* [Tasks and exercises]:
[a] Reproduce the part of the tree-ring comment thread that opens with the words containing "And the tree-ring" and closes with "provide useful information.".
[b] Answer these questions from the tree-ring comment thread:
(i) After what year do certain tree-ring data diverge from the temperature record and the other proxies?
(ii) In which journal did the 2008 review by D'Arrigo et al. appear?
(iii) Whom does cc81 thank at the end of the comment?

And the tree-ring data correlate well with these alternative proxies for pre-1960 time periods. It’s just *certain* tree-ring data diverge from the temperature record and the other proxies post-1960. As long as they are cross-checked with other proxies, even the divergent tree-ring data can provide useful information.
And of course, people shouldn’t confuse “using tree-ring data” with “relying solely on tree-ring data” (as “skeptics” seem to do all too often).
Jim Bouldin says
D’Arrigo et al., 2008, On the ‘Divergence Problem’ in Northern Forests: A review of the tree-ring evidence and possible causes. Global and Planetary Change 60: 289–305.
cc81 says
I really tried to find if this had been taken up before but I might have missed it:
http://wattsupwiththat.com/2009/11/29/when-results-go-bad/
Is this “a smoking gun” or just manipulations from a blogger? Thank you for taking your time Gavin.
Adam says
“Isn’t Tree ring data somewhat important to AGW theory?”

* [Data block]:
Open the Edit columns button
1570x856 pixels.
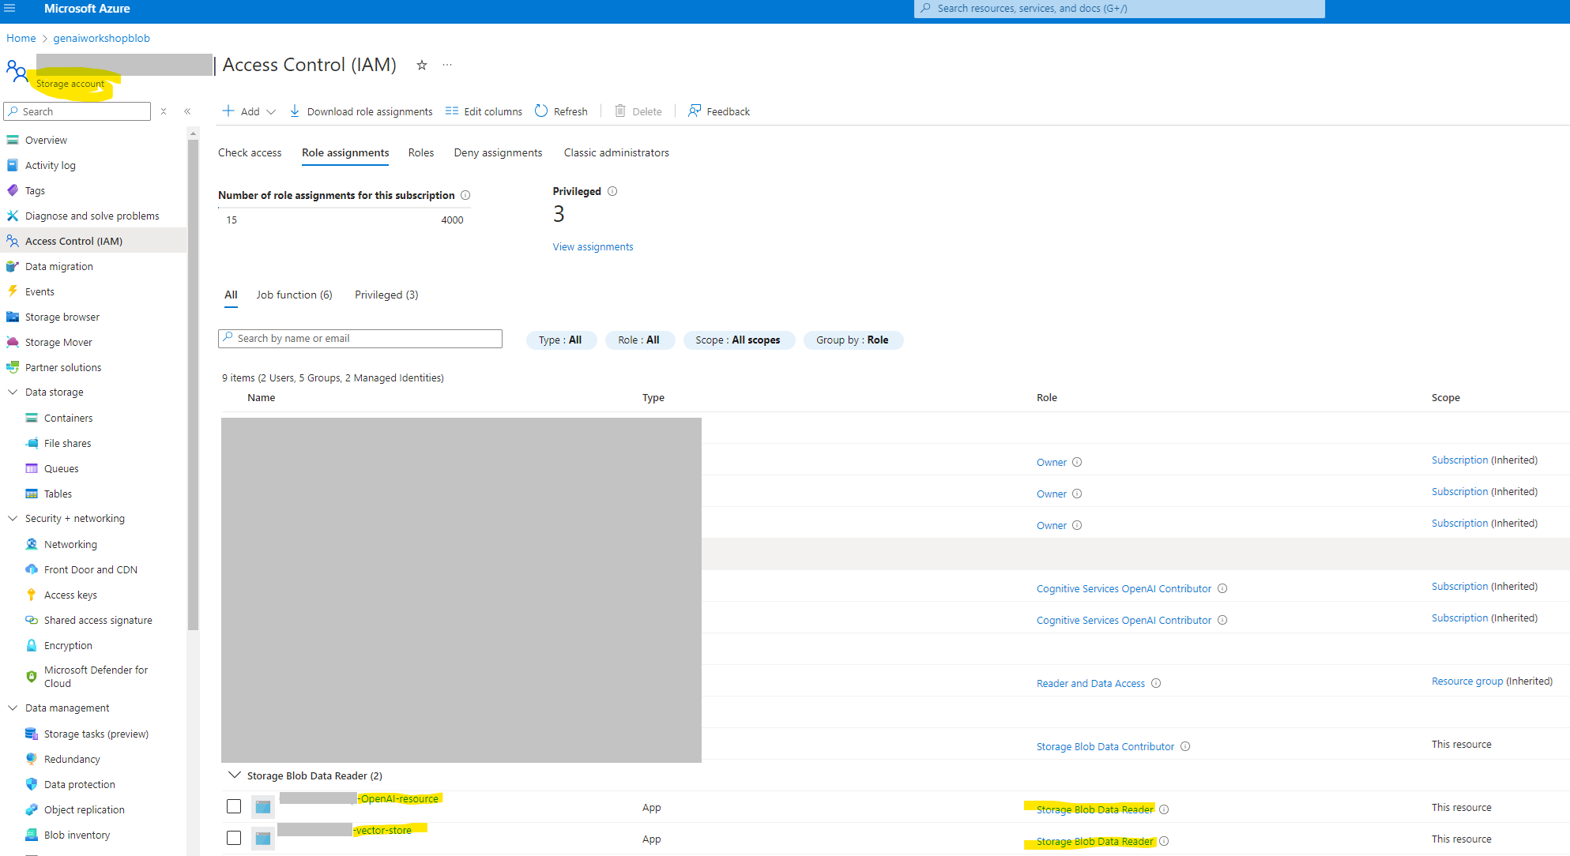click(x=484, y=111)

* [Expected results]:
[a]
And the tree-ring data correlate well with these alternative proxies for pre-1960 time periods. It’s just *certain* tree-ring data diverge from the temperature record and the other proxies post-1960. As long as they are cross-checked with other proxies, even the divergent tree-ring data can provide useful information.

[b]
(i) 1960
(ii) Global and Planetary Change
(iii) Gavin